* EXERCISE PROMPT *
In the entries below, which lines run from the one with "Open 服务列表 in sidebar menu" through the one with "This screenshot has width=223, height=172."? Repeat exactly those, both included, and no pictures.

* PROVIDED RECORDS *
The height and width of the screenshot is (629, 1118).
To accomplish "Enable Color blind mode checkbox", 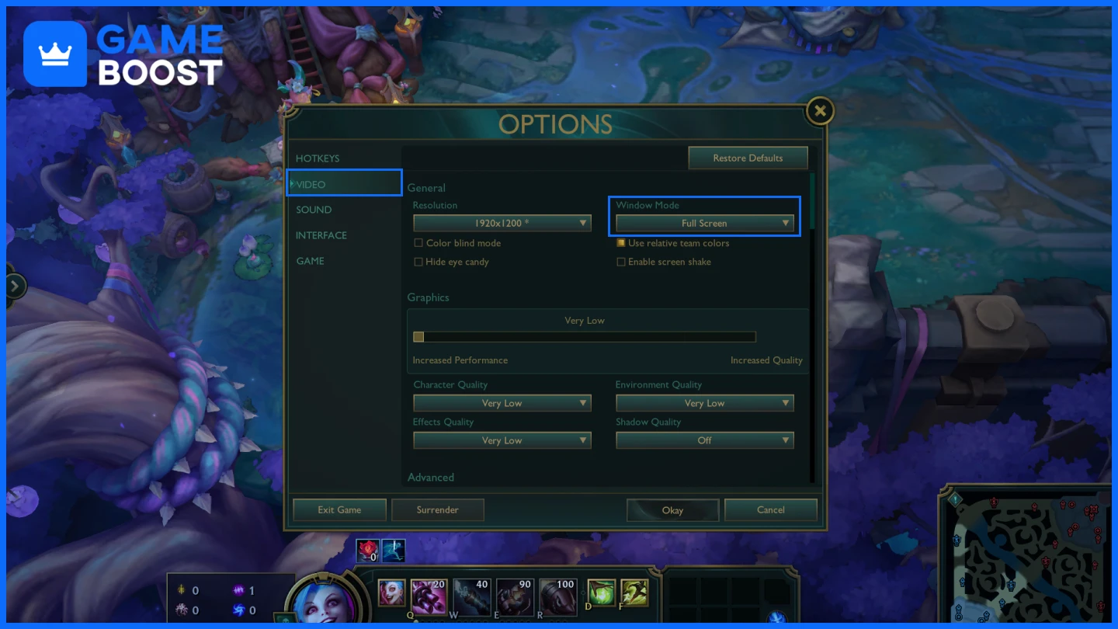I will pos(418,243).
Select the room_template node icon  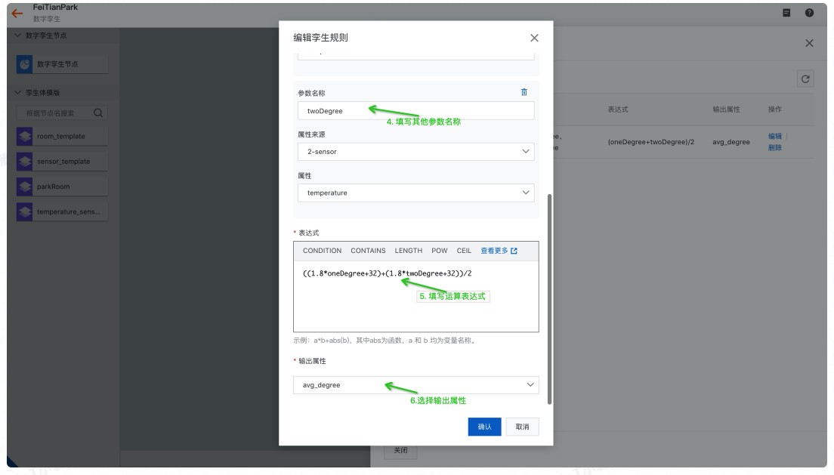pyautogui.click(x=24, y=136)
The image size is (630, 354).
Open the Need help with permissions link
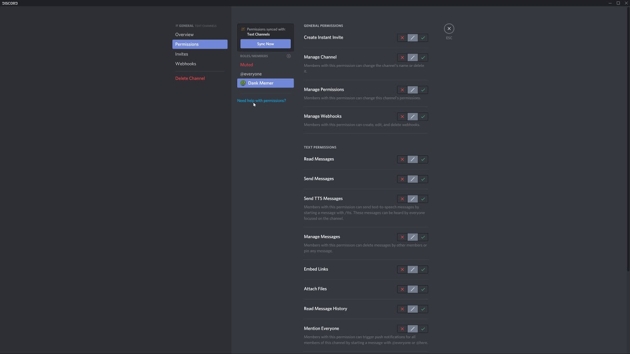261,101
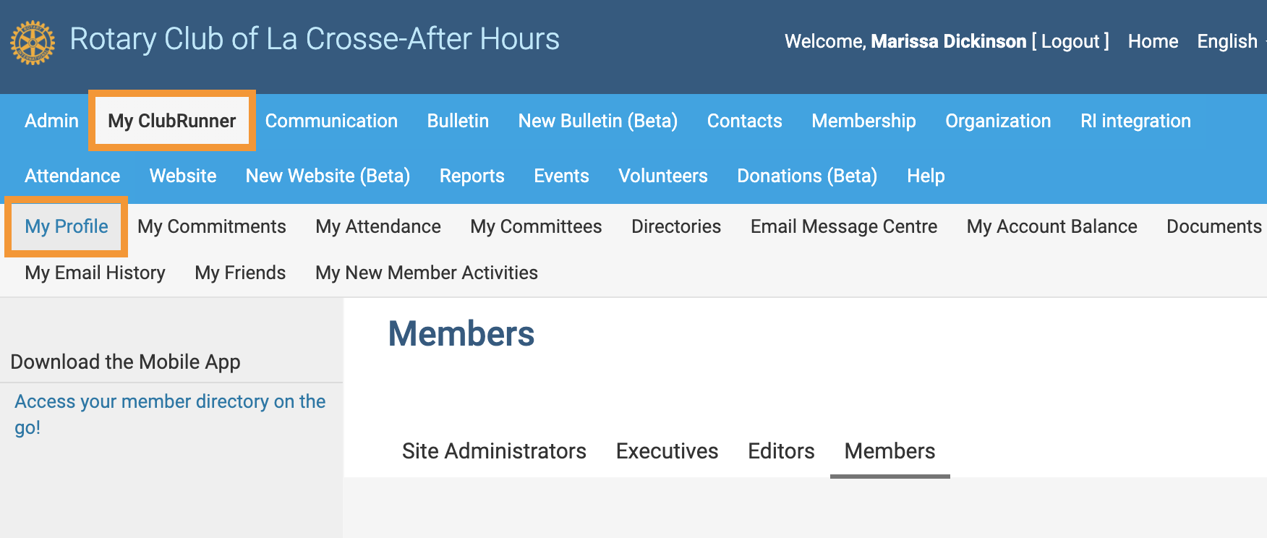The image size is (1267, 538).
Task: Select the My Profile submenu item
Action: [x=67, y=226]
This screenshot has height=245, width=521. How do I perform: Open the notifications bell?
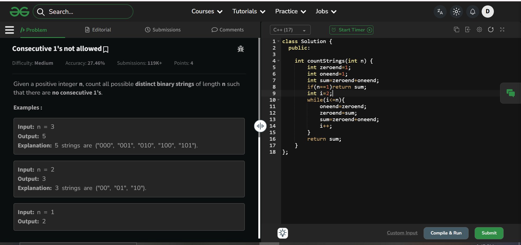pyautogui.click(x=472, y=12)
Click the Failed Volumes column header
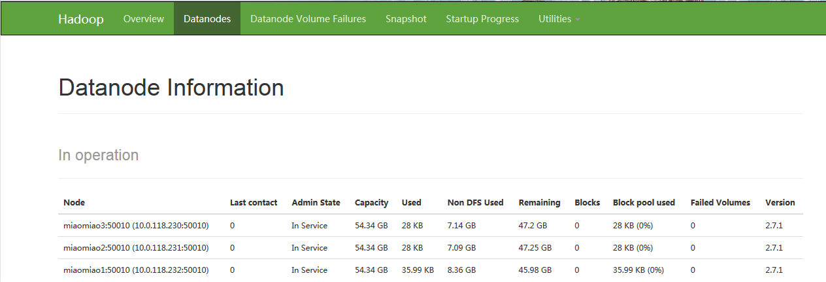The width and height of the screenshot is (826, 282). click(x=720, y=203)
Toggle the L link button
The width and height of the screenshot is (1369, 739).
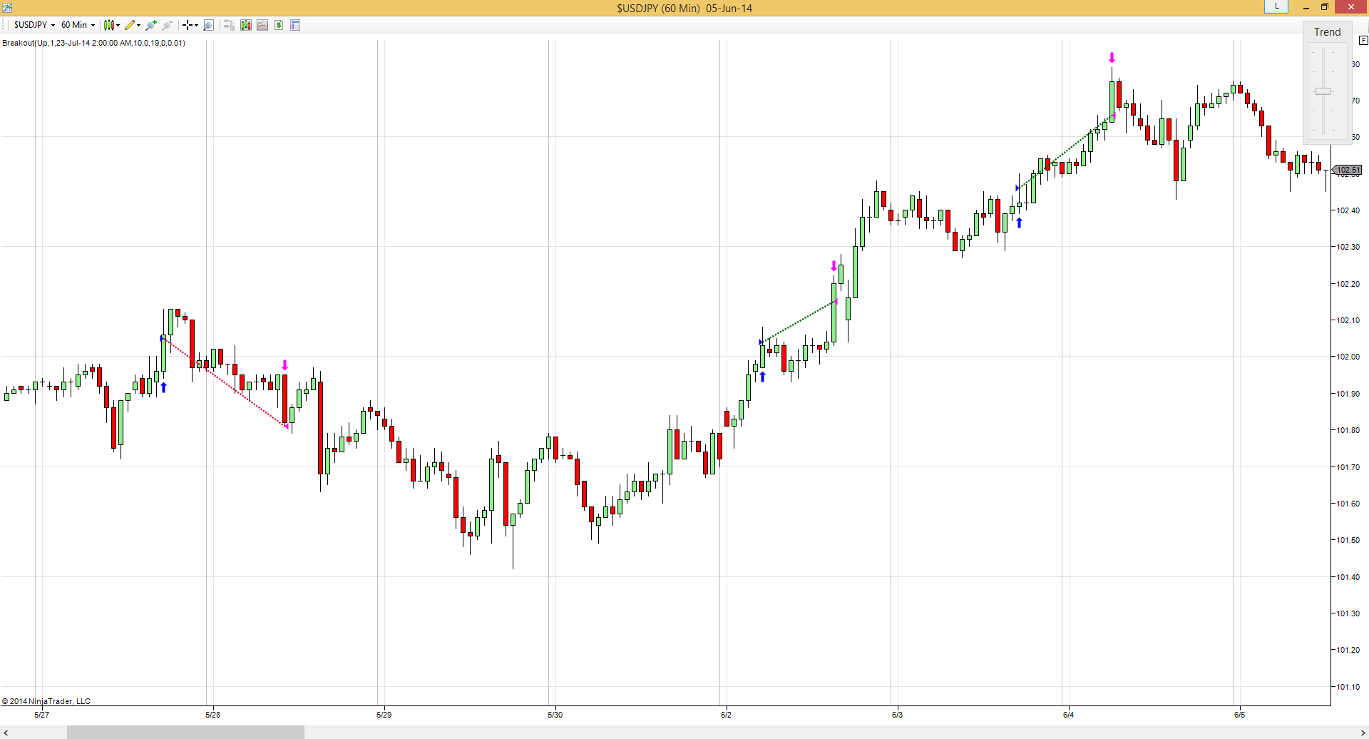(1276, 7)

* * *

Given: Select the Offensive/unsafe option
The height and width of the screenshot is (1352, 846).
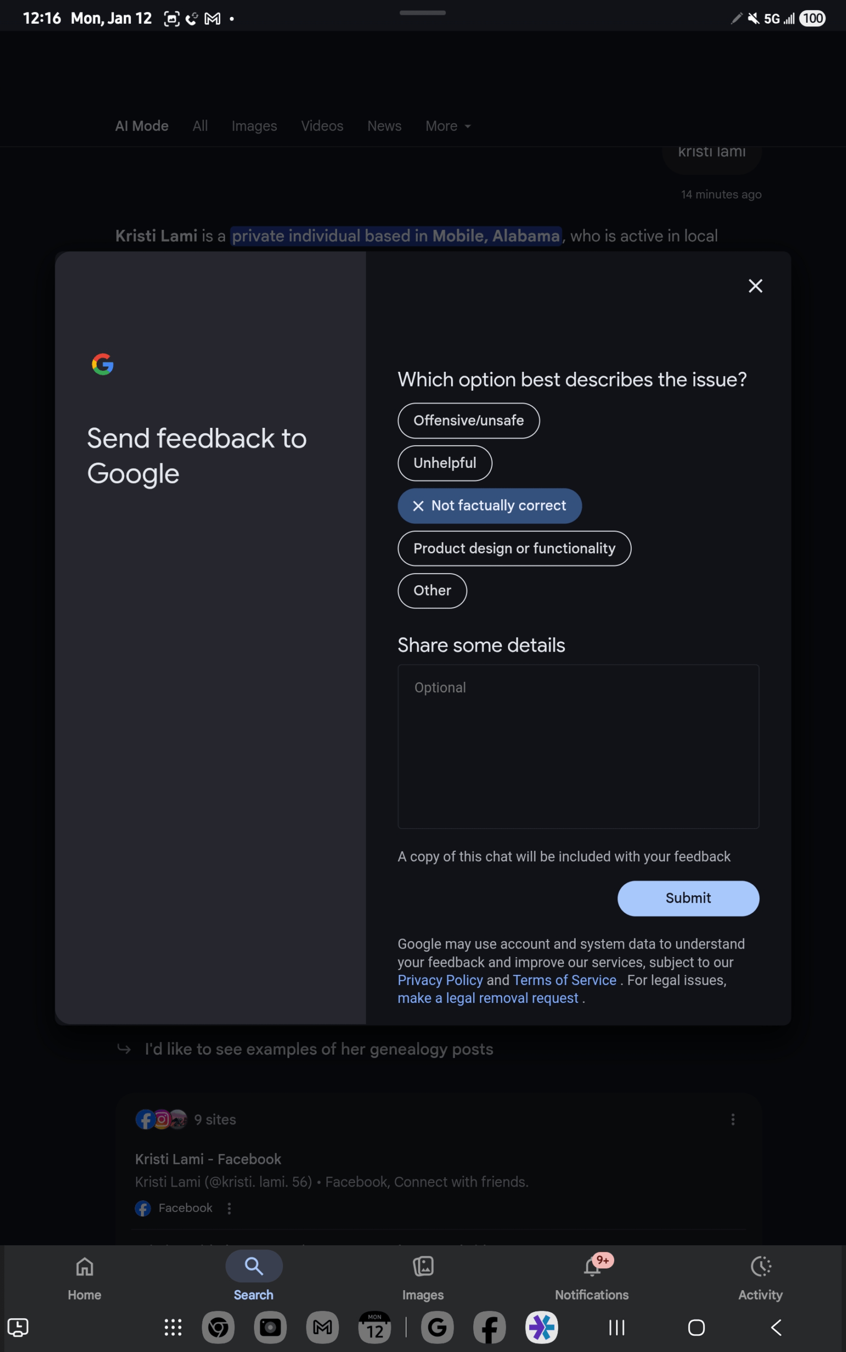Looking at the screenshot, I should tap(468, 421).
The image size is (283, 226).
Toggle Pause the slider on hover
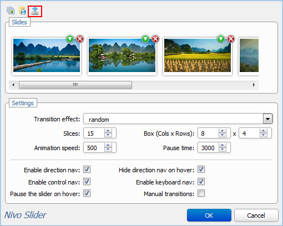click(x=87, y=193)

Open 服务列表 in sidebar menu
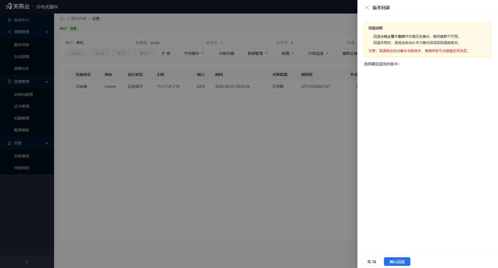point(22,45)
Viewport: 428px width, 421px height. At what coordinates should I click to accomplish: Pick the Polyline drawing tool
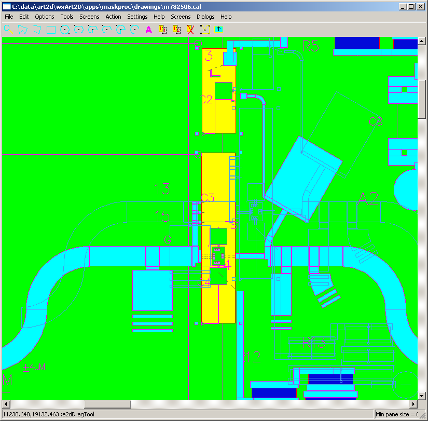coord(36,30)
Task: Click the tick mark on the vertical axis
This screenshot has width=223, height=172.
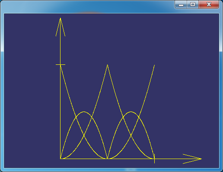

* TASK SOLUTION *
Open 服务列表 in sidebar menu
point(22,45)
Viewport: 428px width, 421px height. At what coordinates should I click to accomplish: Pick the Polyline drawing tool
coord(36,30)
Task: Click the tick mark on the vertical axis
This screenshot has width=223, height=172.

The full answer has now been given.